§ WHAT IS ASKED:
Rewrite the rows as a numbered list with no blank lines, starting at the line that contains "How do I perform: Expand" and running through the last of the rows. Leave the pictures out.

§ GIVEN DATA:
■ ■ ■ ■ ■

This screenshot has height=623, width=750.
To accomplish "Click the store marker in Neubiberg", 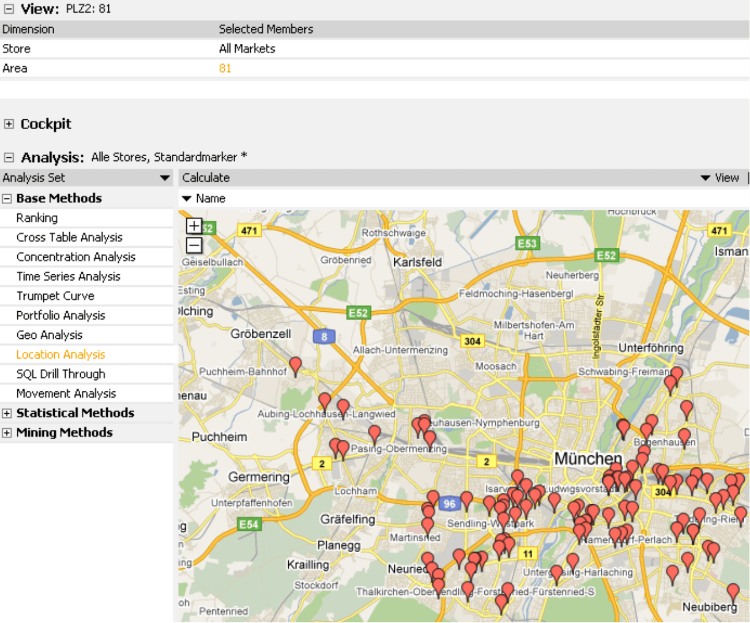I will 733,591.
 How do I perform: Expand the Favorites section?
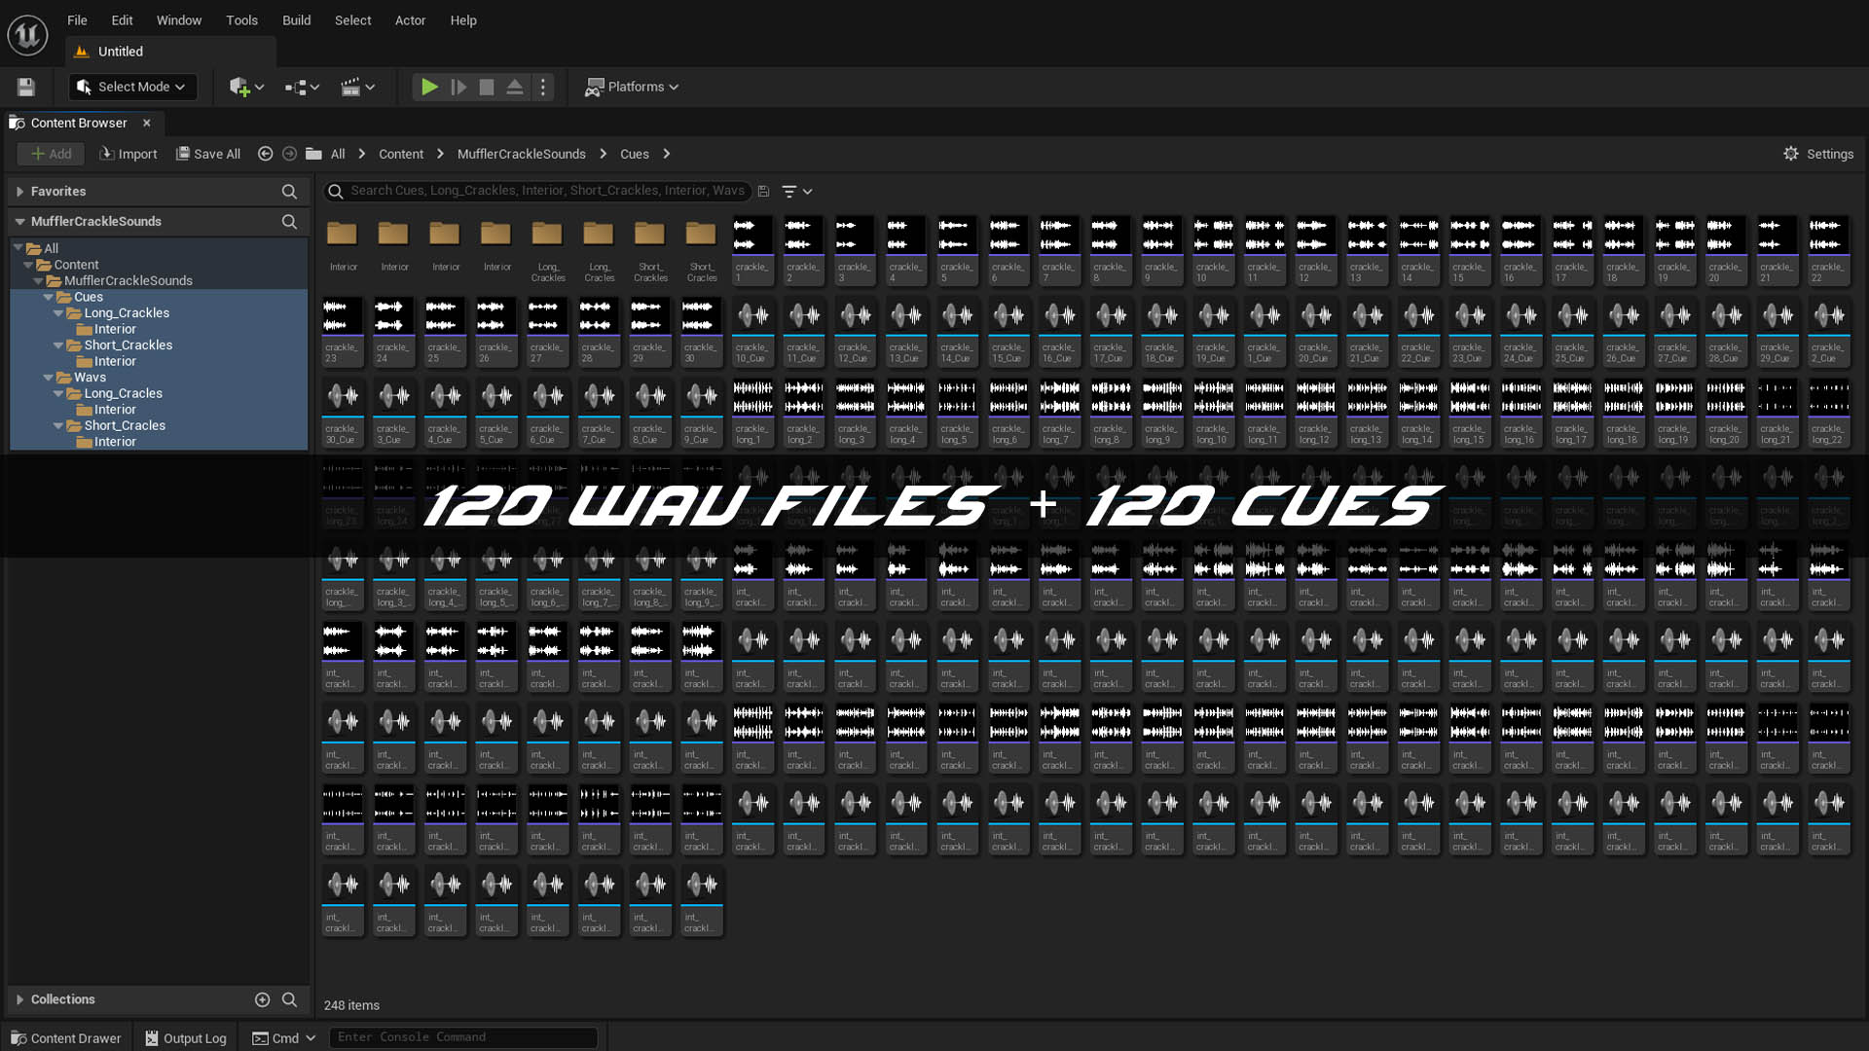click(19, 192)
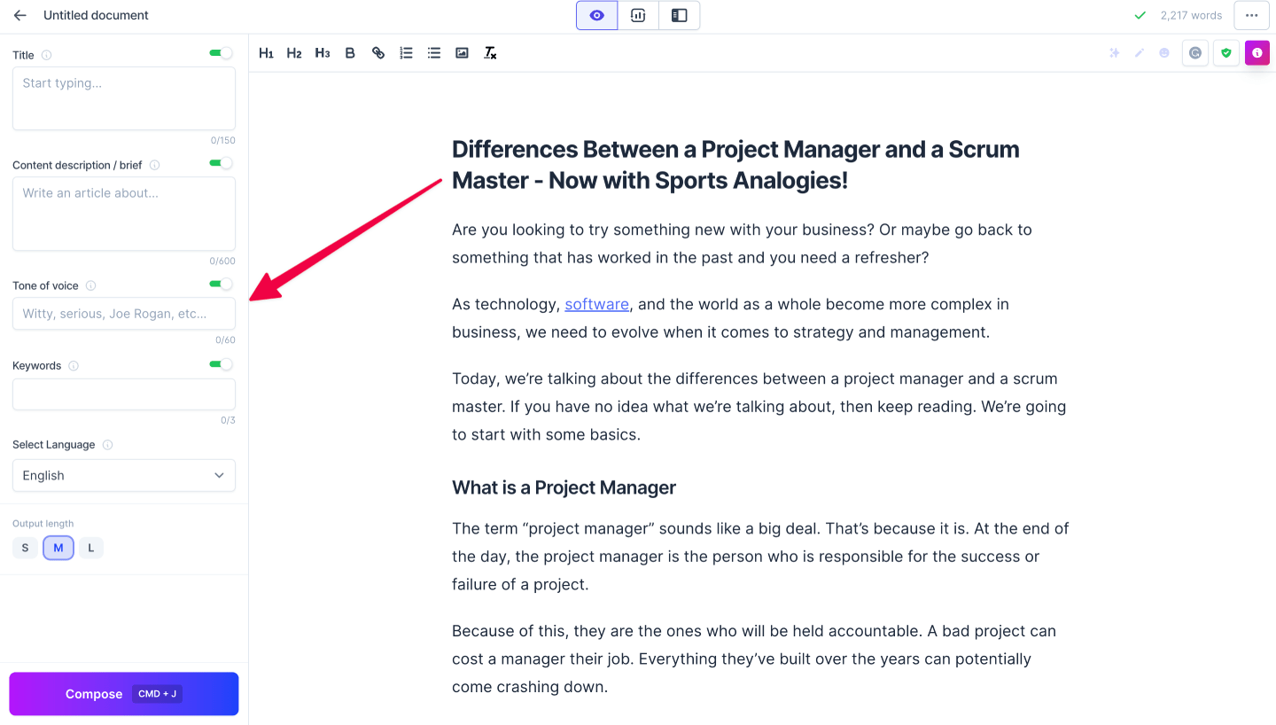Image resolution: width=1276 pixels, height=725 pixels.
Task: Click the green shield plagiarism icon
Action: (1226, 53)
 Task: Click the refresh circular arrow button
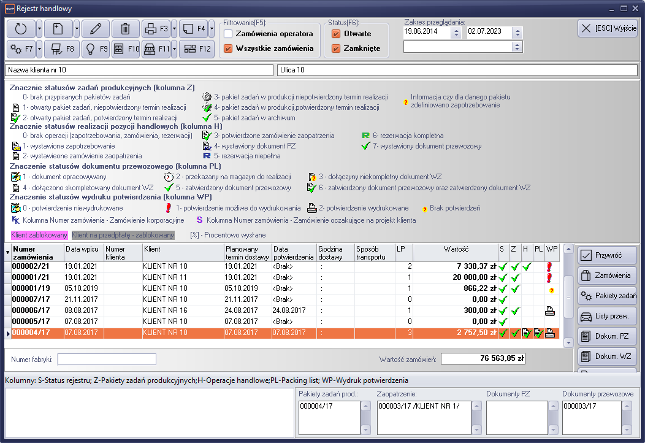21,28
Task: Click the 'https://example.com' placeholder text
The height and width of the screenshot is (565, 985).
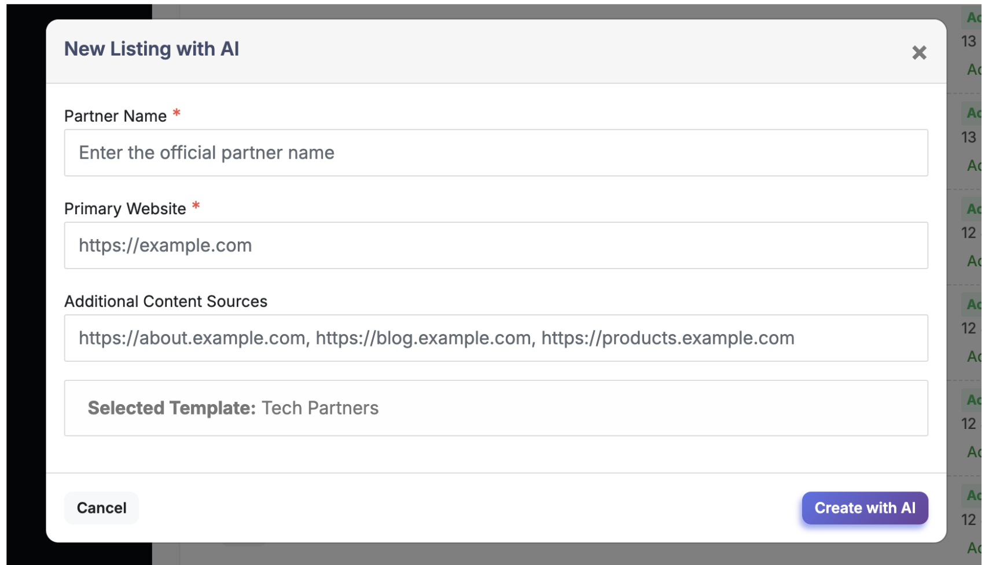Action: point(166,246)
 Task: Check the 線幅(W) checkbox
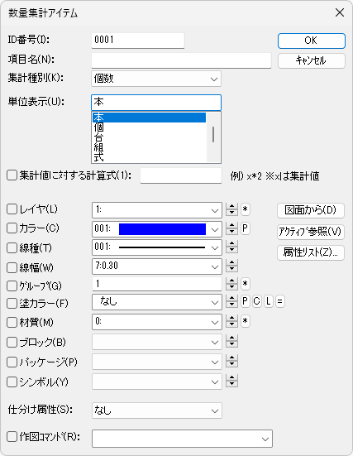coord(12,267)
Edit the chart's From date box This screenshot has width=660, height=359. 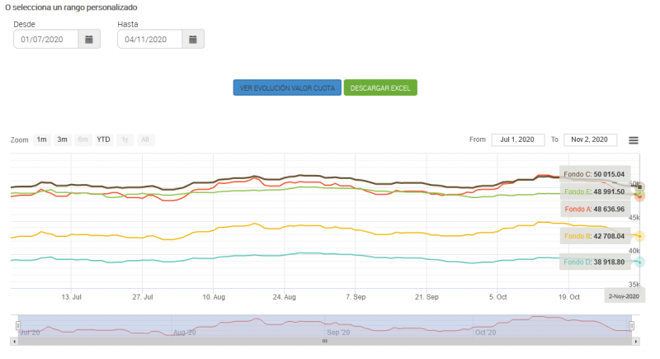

■ ■ ■ ■ ■

§ RESPONSE TO THIS TASK:
1.  How do I perform: Expand the Favorites section?
2. click(19, 192)
3. Image resolution: width=1276 pixels, height=725 pixels.
4. Task: Click the green shield plagiarism icon
5. Action: (1226, 53)
6.  Task: Click the refresh circular arrow button
7. 21,28
8. Task: Click the 'https://example.com' placeholder text
9. The height and width of the screenshot is (565, 985).
10. Action: point(166,246)
11.  Task: Check the 線幅(W) checkbox
12. coord(12,267)
13. Edit the chart's From date box This screenshot has width=660, height=359. 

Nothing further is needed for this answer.